This is an excerpt from Applied Sport Business Analytics With HKPropel Access by Christopher Atwater,Robert E. Baker & Ted Kwartler.
Basic Text Processing Workflow
Now that you have a basic understanding of string manipulations, it is time to explore a basic framework for tackling a natural language processing analysis. Because of the difficulty associated with NLP stemming from the diversity of language, the first step is to clearly define the aim of the project. It may be high level, such as to explore and define methods for gauging social media fan engagement, or the aim may be something more precise, such as to analyze scouting reports alongside other athletic data to model on-field performance. Without a problem definition, you will be doing “curiosity analysis” with no direction. Given the challenges of natural language analytics, strive to be as succinct as possible and be willing to iterate and adjust along the way. Once you have a problem reasonably defined, this should lead you toward a channel and specific pieces of text for analysis. You may use online reviews, contracts, or something else, but it is rarely the entire Internet or some vast collection of unrelated and diverse documents. Next, you need to preprocess the documents, which entails organization and feature extraction. A simple example would be collecting 10,000 tweets mentioning a player. Once organized into a corpus, or collection of related documents, you can extract features such as sentiment analysis from those documents. The features or values extracted vary depending on the type of analysis you expect to perform. It could be as simple as counting the occurrence of a term or as complex as creating a modeling matrix for use in a deep neural net model to classify documents. In any case, once the appropriate features have been extracted from the documents, you then run the analysis and finally seek to address the problem definition. Once again, addressing the problem statement may be as simple as providing a visual like a word cloud or as complex as using the output of the analysis in a customer propensity machine learning model.

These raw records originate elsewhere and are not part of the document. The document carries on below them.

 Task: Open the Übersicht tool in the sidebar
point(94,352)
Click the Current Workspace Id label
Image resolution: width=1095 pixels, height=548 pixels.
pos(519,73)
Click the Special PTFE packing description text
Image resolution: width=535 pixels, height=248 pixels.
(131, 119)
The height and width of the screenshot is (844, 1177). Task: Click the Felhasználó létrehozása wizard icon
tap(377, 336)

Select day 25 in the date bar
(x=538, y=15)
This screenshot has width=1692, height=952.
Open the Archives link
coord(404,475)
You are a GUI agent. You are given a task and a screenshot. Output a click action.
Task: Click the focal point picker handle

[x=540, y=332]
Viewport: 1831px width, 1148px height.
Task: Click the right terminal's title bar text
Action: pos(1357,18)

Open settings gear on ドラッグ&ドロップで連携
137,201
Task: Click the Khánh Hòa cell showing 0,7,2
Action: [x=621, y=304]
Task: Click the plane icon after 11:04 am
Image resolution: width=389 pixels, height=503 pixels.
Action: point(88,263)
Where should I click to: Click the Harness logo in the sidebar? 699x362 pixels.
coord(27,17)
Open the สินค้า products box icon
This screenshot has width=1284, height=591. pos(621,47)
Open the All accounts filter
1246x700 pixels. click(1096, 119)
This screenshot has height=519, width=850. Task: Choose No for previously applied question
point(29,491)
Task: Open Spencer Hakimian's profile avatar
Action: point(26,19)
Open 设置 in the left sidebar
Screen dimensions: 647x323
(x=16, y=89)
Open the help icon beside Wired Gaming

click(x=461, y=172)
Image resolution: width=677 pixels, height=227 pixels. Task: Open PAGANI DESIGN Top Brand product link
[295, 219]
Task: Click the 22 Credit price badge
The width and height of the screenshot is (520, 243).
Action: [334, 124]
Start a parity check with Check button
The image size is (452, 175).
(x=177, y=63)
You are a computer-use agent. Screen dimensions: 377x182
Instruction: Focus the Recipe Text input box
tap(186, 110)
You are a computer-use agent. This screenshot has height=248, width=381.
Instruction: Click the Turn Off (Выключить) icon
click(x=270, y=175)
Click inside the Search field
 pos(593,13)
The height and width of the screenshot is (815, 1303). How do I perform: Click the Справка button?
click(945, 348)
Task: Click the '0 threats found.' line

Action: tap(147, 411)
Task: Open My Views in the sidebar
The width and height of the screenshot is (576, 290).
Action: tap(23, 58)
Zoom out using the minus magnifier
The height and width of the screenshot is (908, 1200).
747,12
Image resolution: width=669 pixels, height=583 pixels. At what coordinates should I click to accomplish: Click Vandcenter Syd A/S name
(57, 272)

In review, the basic steps of an NLP project are outlined below.
- Problem definition
- Identifying text sources
- Preprocessing and feature extraction
- Insight and recommendations
In this chapter, the problem we have defined as an example is fan engagement in social media for various teams in the National Basketball Association (NBA) using multiple common methods and marquee players (step 1 above). The methods can be applied to other types of documents yet are not an exhaustive set of approaches. However, the methods used in the chapter are useful and satisfying to explore.
Thus, in the NBA fan engagement example, our steps are as follows:
- Identifying text sources: We will focus on a collection of tweets amassed daily throughout the 2019-2020 NBA season.
- Preprocessing and feature extraction: Conduct string manipulation and organization into a document term matrix to get term frequency.
- Analytics: Build visualizations such as bar charts, word clouds, and pyramid plots. Perform word associations and sentiment analysis.
- Insight and recommendations: Within the provided text, identify the most discussed teams, terms, and corresponding sentiment representing the Twitter dialogue of fans and sports professionals.